I think Reiner just has "green dust algae"...if you've ever had the cyano crap, you know it, it's really nasty.


----------



## Reiner (Apr 5, 2005)

It's not slimy I think. Also when i go over it with the magnet it looks like the magnet is dragging a little dust cloud that just disappears into the water column. Also I just measured the nitrates last night and it was around 100ppm. That's the reason why I started with life plants now instead of the ugly plastic plants.


----------



## JanS (Apr 14, 2004)

My first thought is that the algae you describe is diatoms, but there usually isn't a green tint to it, unless there is more than one kind mixed together.

Whoa, if your nitrates are 100 ppm, you _really_ need to step up your water changes. The plants alone aren't going to take care of that. I would try doing a daily 40 - 50 % change until you get your nitrates down to 20 - 30 ppm.
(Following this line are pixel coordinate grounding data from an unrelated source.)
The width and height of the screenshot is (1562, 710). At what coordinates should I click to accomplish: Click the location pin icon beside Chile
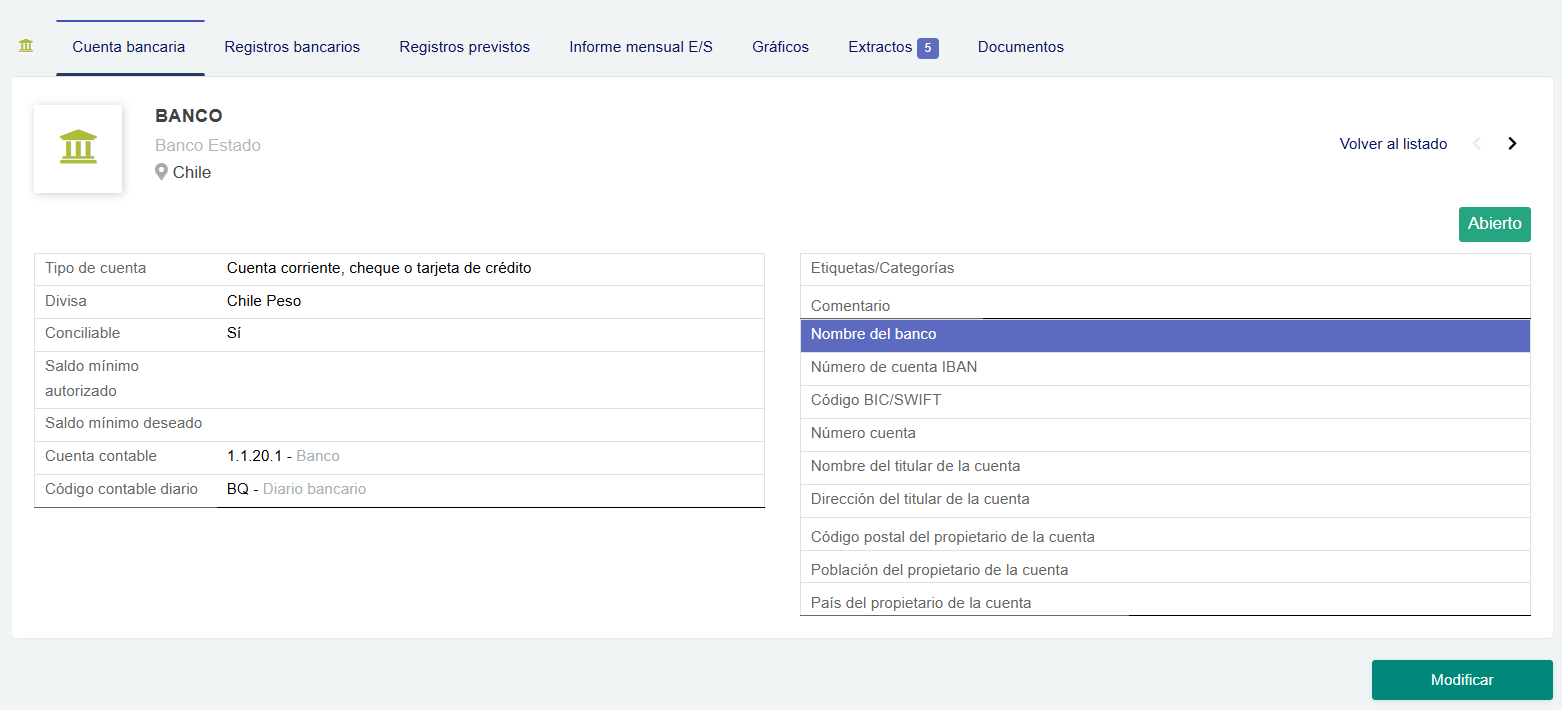pos(161,171)
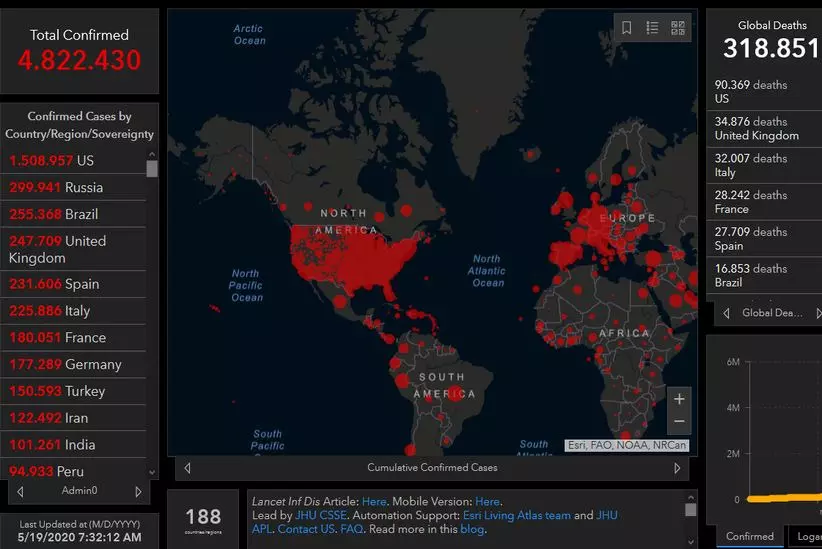Click left arrow beside Admin0
This screenshot has height=549, width=822.
(21, 491)
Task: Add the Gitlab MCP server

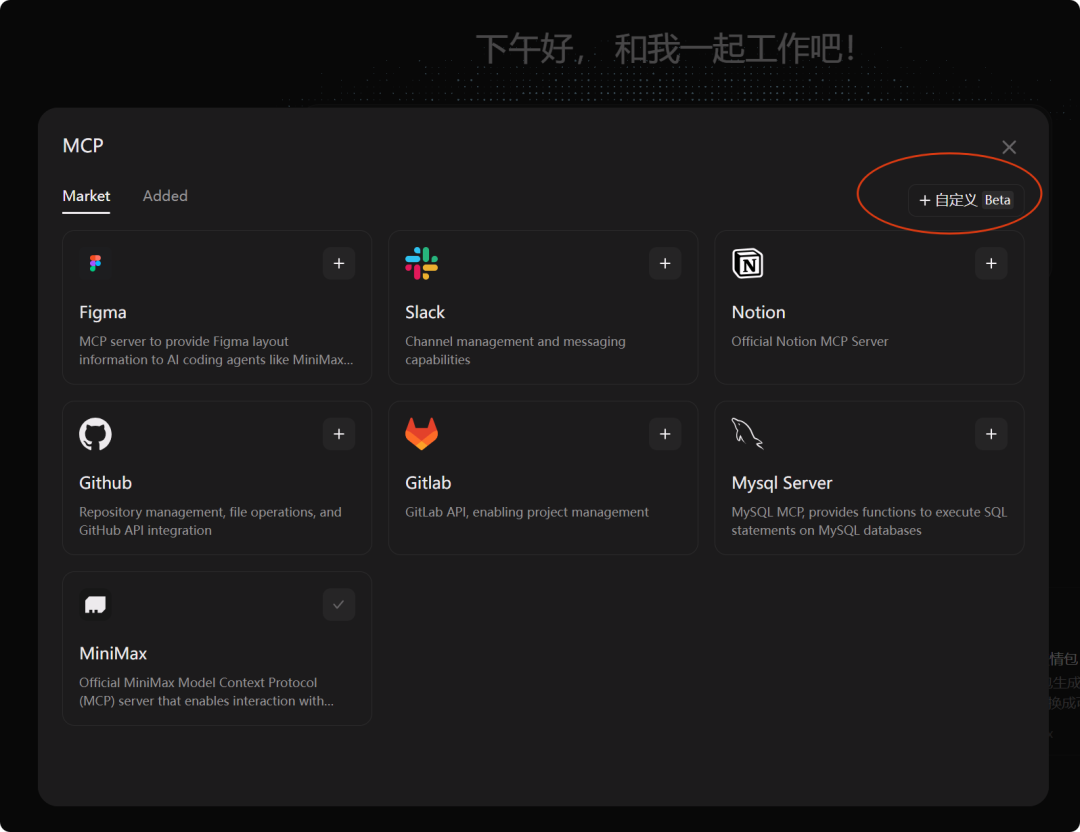Action: tap(665, 434)
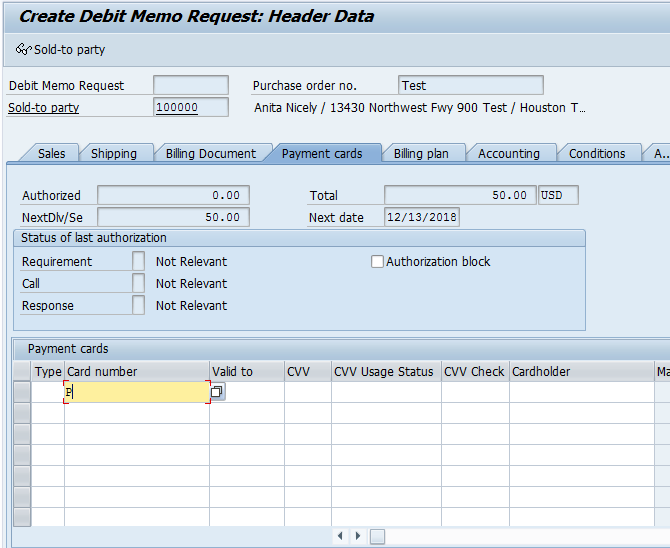Open the Conditions tab
670x548 pixels.
[x=597, y=153]
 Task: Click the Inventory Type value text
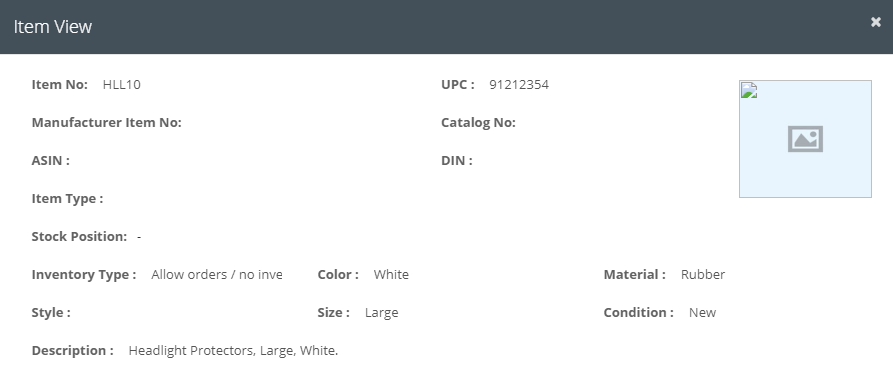click(216, 275)
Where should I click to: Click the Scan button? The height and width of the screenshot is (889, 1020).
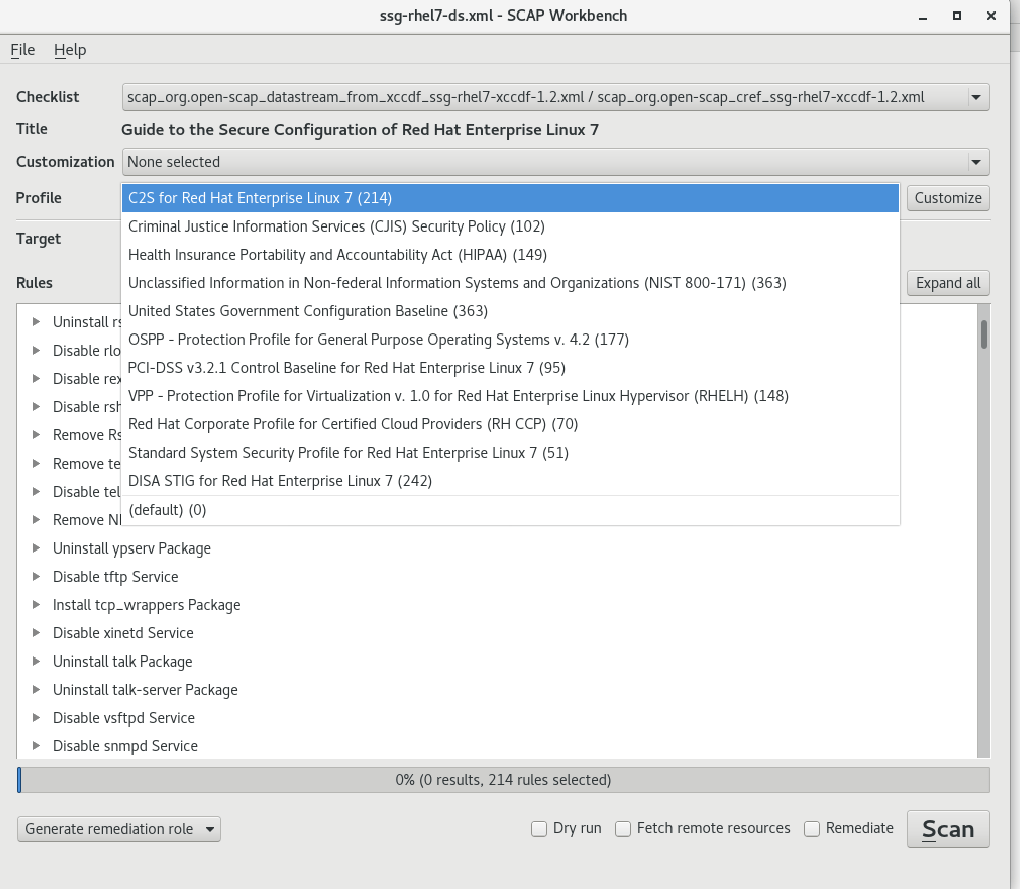[947, 829]
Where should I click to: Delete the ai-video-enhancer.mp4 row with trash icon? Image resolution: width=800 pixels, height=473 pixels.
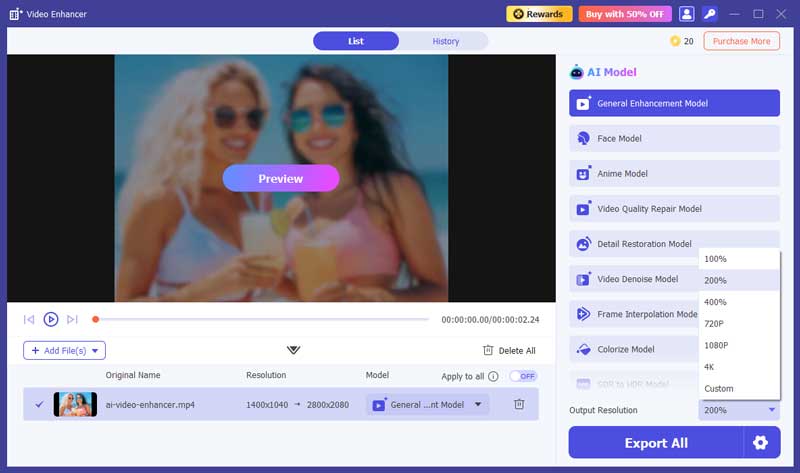click(x=519, y=404)
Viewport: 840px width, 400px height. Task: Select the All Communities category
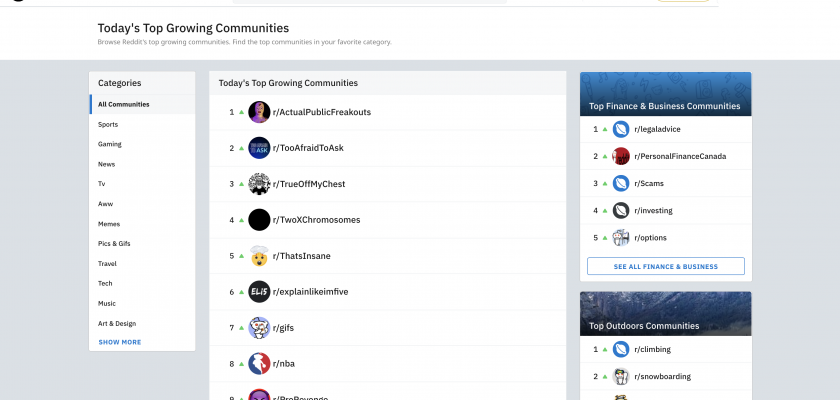click(x=124, y=105)
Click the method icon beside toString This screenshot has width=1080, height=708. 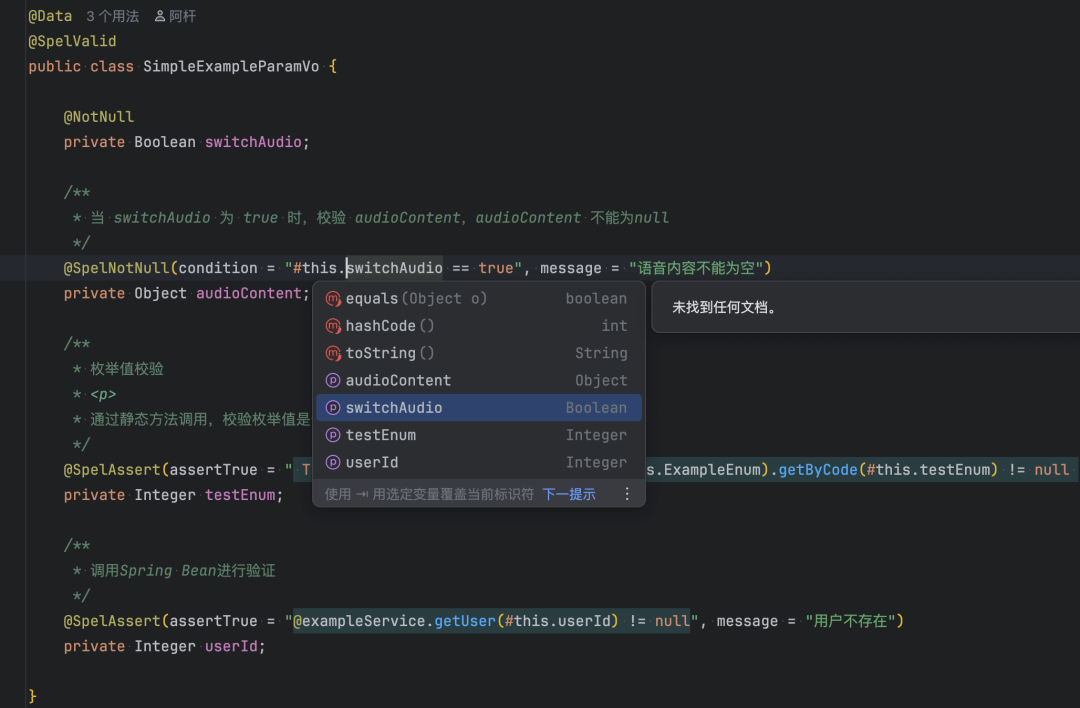(x=334, y=352)
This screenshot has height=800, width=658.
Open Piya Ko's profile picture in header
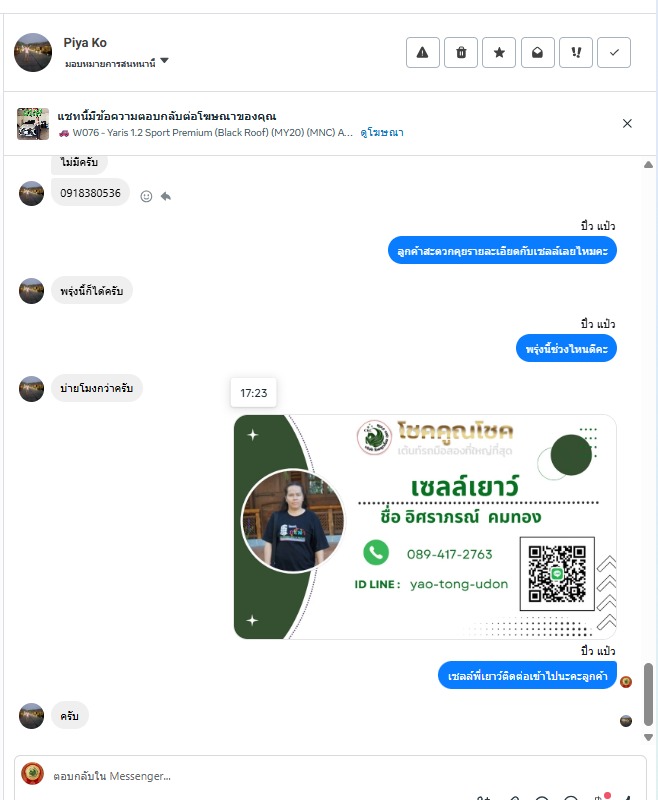(x=33, y=53)
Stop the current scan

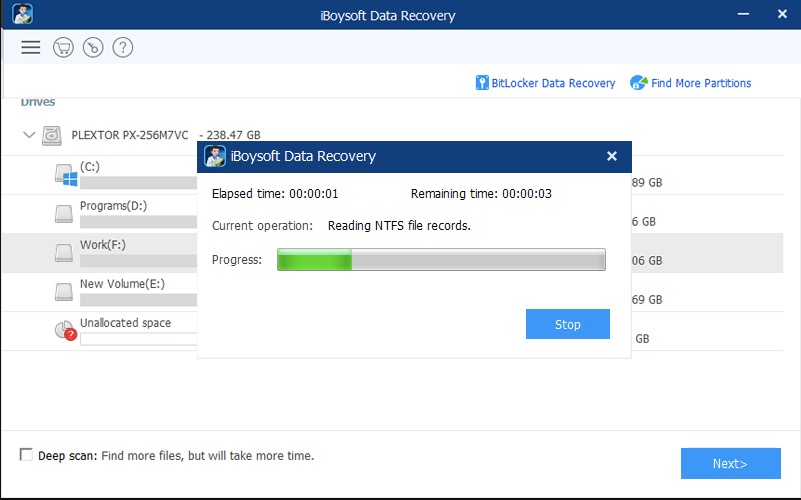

In regard to the Rubbernose Plec; yes they are nice small guys who do eat their share of algae. You have to remember that with most of the Plec's, you may not see them all that often since they're nocturnal, and they really aren't comfortable without a nice hiding place.


----------



## buddha_red (Jan 18, 2005)

some will have to be scraped off. i havent found anything that will take care of all forms you can encounter. get your water right and you will have less problemsmy clowns dont do great since they hate light. but they stay small and i like them. just see them in shade.


----------



## Reiner (Apr 5, 2005)

I bought a Flying Fox now and he doesn't clean the glass (which I don't mind since I got a cleaning magnet) but he did a great job on the rocks and driftwood in the past 3 days already.


----------